番組の去年最後の放送タイトルが「アクセサリー」で、日本のアクセサリー事情を探る、が全体のテーマでした。
その冒頭の疑問“日本人はなぜ小さなアクセサリーばかりを身につけるのか?”には思わず笑ってしまいました。私が好きだったり、持っているものもほとんどが小さなもので、まさに自分について言われているようだったからです。
この好みは世界的には珍しく、他国では男女ともに、身につけたアクセサリーをできる限り目立たせ、人目を引くために使うそうです。
ところが日本人の、特に女性は近寄って目を凝らさなければ気づかないような小さなものを好むそうで、実際に街で取材に答えた女性たちは、プチネックレスや細い指輪、華奢なピアスをつけていました。
番組内でなされた考察は、控え目を良しとする日本人の気質や社会的制約が原因だろうというもので、飾りたいけれど目立ちたくない、ぎりぎりの譲歩が小さなアクセサリーに結びつくのだ、というものでした。
自分自身に照らし合わせて考えても、大いに納得できる話です。
もうひとつ、諸外国との違いとして挙げられたのが、ヘアアクセサリーの多彩さと、それをつける人の多いこと。
しかもこちらは先ほどとはうって変わって、控え目どころか、かなり華やかで派手なのです。

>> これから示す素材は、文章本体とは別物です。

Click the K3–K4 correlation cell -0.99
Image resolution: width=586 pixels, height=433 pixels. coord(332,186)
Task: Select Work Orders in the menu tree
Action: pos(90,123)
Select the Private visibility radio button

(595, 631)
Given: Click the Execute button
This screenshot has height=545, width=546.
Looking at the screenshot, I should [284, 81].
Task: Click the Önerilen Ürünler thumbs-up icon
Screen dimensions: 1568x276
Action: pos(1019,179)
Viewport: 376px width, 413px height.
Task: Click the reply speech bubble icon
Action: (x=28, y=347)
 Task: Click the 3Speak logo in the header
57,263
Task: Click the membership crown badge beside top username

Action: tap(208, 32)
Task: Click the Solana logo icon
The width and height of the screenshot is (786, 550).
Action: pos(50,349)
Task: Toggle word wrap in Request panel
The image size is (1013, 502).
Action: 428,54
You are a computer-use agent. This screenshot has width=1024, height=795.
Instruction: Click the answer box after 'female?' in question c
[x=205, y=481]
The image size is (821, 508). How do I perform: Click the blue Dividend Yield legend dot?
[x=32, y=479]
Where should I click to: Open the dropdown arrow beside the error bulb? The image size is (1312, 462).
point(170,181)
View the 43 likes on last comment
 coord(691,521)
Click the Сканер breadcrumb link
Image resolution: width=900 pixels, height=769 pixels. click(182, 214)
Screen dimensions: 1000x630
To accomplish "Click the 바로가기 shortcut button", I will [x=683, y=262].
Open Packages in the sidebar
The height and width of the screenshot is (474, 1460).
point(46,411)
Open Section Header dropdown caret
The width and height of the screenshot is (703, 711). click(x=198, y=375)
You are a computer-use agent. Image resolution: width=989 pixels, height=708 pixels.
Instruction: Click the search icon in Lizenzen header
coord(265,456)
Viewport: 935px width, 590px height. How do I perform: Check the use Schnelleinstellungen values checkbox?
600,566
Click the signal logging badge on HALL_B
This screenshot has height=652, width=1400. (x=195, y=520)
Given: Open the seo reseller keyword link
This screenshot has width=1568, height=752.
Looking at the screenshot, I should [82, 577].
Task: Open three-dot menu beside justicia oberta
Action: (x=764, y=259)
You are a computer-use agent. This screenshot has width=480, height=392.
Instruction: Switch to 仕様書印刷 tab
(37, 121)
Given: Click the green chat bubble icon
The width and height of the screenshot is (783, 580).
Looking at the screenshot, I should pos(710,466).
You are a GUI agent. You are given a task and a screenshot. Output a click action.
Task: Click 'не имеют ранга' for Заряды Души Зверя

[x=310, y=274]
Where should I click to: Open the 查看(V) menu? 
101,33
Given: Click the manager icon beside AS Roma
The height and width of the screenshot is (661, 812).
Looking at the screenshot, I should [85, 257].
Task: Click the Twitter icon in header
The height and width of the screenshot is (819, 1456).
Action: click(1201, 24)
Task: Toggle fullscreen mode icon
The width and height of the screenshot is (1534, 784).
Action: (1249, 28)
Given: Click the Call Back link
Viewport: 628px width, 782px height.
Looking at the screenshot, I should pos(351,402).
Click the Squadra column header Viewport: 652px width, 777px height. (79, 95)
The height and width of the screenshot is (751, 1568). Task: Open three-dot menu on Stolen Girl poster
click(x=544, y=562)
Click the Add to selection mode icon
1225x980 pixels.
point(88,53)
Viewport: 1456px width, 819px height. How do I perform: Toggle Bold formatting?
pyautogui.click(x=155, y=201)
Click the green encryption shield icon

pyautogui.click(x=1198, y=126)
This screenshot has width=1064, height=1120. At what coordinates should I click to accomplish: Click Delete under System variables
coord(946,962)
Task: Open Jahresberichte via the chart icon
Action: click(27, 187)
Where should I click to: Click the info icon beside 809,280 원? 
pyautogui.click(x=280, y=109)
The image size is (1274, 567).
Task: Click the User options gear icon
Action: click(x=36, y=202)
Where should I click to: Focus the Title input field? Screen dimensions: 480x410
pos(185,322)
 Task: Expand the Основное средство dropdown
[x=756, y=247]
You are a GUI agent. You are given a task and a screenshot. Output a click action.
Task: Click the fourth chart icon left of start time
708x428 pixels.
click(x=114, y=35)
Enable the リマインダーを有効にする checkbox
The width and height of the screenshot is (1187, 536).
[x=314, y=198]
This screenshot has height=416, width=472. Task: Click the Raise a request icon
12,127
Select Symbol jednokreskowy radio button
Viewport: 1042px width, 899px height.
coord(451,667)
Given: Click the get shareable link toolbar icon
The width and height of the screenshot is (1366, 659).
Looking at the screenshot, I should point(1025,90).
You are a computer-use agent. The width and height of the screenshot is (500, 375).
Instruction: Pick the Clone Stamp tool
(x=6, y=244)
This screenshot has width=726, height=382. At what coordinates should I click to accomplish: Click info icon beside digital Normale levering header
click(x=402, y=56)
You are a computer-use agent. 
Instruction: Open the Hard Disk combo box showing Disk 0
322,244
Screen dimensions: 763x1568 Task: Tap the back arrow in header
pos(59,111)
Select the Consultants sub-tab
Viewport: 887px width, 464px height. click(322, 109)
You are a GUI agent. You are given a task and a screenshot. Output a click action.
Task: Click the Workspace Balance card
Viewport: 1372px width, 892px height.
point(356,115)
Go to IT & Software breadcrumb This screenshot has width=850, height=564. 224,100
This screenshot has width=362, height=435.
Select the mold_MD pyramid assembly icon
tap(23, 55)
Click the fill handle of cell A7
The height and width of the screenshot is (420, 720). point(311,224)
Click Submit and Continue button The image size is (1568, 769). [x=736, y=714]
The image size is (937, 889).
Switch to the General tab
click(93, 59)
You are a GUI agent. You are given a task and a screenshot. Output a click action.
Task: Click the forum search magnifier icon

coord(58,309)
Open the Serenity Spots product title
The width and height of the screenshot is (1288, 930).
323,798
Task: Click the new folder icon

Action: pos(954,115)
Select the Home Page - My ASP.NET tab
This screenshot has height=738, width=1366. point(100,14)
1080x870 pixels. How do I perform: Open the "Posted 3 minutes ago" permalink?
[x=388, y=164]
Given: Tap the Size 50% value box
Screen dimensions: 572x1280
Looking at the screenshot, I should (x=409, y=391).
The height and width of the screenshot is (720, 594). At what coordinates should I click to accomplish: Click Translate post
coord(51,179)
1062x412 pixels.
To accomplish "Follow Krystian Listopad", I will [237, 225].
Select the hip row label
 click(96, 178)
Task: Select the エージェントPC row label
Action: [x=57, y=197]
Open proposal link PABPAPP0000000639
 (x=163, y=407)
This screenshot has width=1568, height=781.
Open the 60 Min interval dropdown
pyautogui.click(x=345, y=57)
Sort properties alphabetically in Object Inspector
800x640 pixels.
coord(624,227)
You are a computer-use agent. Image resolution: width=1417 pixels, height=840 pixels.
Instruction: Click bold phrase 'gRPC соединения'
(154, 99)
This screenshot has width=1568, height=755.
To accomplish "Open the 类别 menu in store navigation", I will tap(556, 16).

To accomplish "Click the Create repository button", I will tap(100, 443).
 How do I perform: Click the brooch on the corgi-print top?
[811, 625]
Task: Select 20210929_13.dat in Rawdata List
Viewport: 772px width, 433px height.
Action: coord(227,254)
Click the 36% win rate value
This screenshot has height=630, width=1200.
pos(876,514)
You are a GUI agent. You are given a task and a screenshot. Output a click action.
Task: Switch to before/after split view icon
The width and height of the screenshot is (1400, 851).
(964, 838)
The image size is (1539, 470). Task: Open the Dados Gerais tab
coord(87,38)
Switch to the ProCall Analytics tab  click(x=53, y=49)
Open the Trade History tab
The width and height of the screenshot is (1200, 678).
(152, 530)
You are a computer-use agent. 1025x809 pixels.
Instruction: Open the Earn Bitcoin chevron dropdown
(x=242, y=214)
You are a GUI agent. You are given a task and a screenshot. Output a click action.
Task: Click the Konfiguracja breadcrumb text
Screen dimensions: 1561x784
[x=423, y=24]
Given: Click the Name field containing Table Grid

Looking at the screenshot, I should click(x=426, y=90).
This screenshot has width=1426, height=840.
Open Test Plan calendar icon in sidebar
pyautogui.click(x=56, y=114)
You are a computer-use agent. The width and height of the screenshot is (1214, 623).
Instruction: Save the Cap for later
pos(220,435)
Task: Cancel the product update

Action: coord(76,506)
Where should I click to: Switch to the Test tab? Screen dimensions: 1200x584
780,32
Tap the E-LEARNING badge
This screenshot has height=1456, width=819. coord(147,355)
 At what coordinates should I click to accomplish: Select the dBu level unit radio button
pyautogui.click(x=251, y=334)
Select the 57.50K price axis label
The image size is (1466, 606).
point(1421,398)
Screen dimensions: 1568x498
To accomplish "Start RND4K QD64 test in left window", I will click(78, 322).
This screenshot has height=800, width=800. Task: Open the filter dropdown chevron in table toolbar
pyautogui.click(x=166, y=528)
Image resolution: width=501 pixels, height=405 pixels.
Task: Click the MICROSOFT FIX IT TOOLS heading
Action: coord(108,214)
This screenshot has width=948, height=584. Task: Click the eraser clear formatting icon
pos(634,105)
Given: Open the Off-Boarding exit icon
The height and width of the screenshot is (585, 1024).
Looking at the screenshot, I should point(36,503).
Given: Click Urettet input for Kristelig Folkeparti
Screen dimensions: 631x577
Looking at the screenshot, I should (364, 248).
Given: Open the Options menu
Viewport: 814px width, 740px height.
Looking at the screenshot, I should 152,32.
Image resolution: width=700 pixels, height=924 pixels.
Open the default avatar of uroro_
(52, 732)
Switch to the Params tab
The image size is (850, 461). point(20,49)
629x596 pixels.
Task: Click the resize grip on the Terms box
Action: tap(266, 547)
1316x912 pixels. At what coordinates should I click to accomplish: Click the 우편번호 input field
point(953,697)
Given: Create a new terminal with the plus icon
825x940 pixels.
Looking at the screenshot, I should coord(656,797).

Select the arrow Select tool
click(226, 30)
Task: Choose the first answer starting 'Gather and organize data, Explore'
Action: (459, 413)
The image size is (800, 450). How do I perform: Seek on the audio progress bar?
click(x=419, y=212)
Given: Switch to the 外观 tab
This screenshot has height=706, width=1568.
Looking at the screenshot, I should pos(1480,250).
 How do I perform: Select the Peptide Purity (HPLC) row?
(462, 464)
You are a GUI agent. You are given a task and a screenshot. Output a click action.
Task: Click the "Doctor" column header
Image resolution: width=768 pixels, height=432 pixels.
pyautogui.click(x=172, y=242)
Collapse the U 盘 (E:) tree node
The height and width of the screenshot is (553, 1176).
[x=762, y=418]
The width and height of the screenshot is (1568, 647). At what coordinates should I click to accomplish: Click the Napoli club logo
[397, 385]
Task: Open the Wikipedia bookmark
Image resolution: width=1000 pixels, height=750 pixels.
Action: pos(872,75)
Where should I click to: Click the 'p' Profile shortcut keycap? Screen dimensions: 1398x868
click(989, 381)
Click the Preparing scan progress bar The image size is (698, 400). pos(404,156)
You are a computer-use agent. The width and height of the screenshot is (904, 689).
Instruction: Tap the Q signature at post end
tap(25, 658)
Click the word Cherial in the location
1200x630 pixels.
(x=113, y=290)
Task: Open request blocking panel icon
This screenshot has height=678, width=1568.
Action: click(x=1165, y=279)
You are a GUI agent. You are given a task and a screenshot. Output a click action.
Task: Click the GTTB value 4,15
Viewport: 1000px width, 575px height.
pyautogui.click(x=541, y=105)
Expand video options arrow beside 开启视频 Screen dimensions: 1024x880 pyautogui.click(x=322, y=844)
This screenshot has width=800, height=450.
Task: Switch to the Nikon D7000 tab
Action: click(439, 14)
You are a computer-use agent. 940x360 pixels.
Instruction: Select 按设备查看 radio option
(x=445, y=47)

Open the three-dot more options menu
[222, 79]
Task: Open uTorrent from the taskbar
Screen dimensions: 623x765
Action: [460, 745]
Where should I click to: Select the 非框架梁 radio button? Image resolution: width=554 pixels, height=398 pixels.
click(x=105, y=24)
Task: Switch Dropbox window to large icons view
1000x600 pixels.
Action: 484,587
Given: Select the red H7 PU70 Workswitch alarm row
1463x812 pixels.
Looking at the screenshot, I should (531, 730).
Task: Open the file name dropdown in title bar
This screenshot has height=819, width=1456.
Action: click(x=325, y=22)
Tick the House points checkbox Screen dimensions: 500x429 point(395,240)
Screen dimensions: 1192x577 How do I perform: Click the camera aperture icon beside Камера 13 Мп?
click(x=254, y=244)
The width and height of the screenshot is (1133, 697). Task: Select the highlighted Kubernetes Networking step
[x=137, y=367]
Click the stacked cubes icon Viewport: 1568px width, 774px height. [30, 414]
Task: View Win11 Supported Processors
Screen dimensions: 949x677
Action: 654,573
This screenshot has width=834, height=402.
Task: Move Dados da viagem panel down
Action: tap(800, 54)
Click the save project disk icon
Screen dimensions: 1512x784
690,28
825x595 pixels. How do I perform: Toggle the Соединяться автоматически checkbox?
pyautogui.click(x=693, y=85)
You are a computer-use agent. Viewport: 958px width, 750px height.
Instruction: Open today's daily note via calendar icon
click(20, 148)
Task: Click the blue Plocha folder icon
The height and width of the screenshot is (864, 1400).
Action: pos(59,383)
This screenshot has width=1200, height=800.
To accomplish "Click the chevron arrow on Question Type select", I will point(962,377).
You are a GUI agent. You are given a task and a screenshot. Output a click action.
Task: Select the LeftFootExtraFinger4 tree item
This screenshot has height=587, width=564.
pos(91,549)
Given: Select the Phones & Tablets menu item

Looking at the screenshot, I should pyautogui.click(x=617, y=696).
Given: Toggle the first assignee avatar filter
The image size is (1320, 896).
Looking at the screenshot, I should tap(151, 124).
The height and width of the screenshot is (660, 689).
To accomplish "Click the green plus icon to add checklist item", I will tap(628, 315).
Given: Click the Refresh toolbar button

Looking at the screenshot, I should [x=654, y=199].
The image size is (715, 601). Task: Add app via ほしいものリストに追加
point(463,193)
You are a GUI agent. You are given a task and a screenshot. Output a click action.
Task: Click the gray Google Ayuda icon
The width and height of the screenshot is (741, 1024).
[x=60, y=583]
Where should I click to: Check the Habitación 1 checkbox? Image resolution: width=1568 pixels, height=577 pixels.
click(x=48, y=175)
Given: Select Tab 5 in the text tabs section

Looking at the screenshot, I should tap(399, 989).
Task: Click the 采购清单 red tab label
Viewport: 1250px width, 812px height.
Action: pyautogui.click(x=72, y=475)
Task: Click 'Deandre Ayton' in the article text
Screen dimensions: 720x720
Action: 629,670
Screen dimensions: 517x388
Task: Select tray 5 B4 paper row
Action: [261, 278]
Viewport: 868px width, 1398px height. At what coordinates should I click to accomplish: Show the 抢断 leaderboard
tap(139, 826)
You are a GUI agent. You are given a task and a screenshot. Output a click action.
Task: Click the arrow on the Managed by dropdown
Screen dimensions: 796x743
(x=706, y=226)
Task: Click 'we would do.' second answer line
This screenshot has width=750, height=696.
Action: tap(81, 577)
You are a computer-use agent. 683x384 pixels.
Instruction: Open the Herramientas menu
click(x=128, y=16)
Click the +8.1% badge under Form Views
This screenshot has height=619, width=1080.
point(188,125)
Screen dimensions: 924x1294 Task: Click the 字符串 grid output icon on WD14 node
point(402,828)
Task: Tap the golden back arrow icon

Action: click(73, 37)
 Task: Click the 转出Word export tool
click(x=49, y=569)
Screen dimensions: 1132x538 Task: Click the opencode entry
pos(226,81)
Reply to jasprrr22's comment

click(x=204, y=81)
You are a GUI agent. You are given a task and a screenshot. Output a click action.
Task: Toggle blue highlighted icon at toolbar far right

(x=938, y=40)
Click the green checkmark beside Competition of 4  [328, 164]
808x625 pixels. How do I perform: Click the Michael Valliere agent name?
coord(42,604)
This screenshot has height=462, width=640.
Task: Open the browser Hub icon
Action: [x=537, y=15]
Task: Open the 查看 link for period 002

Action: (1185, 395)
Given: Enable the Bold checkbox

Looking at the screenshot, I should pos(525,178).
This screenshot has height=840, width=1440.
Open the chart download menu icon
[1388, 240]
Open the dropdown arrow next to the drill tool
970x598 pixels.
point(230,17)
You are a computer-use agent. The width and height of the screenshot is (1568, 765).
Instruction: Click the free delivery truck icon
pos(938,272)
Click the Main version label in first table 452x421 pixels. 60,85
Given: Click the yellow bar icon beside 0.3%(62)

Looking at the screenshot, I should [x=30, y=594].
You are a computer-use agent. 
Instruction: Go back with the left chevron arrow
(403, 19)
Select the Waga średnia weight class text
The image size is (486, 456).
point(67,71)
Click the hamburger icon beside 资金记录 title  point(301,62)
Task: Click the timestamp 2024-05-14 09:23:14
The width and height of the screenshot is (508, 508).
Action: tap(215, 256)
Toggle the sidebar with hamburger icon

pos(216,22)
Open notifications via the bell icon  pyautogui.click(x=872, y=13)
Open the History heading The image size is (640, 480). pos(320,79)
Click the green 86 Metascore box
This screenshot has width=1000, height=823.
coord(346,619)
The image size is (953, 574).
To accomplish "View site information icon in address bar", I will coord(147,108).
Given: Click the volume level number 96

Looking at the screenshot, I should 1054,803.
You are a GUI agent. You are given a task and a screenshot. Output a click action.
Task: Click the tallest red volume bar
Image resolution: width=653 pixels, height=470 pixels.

リボンにラメ、大きな花のモチーフのクリップに、カラフルなゴム、ふわふわのシュシュ。
それも小さな子どもから70代のマダムまで、皆が思い思いに髪を飾り、楽しむ光景は外国では決して見られないということでした。
この点に関しても、スタジオではさまざまな意見が飛び交いましたが、コロンビアの若い男性が口にした「かんざし」というワードは、私も核心をついているように思います。
身の回りの全てに気を配り、何事にも細やかな美意識を発揮した日本人が触れなかった数少ない分野がアクセサリーです。
博物館で縄文時代の腕輪や耳飾りを見たことはあっても、その後のどの時代、たとえば絢爛豪華な文化が花開いた安土桃山時代でさえ、宝石をセットしたネックレスやリングというものは存在しません。
高価な絹の着物をまとい、襦袢、半襟、帯、帯揚げ、帯留、足袋、草履と完璧に支度をした女性たちも、仕上げにアクセサリーは求めなかったのです。
振り袖にリングやネックレスを合わせるような文化の登場はかなり後の時代まで待たねばならず、大正時代になってやっとそんな風俗を描いた美人画が流行しました。
それ以前の女性たちの工夫は全て髪に向かい、あらゆる意匠と材質の櫛やかんざし、髪留めが時代と共に現れては消えを繰り返したのです。
海外の人たちからすれば不思議に見えるヘアアクセサリーを巡る文化も、長い歴史を経て出来上がった価値観によるものであると思えば、その独自性は誇るべきものであると感じます。
大げさに言えば“遺伝子に刷り込まれているレベル”の話なのですから、少しくらいの一点豪華主義も大目に見てもらいたいもの。
私も、もちろんリボンやシュシュ、大振りなバレッタを持っています。これ以上、数を増やさないようにしよう、という決心が揺らがないよう気を引き締めつつ、小さなアクセサリーとミックスして楽しみたいと思います。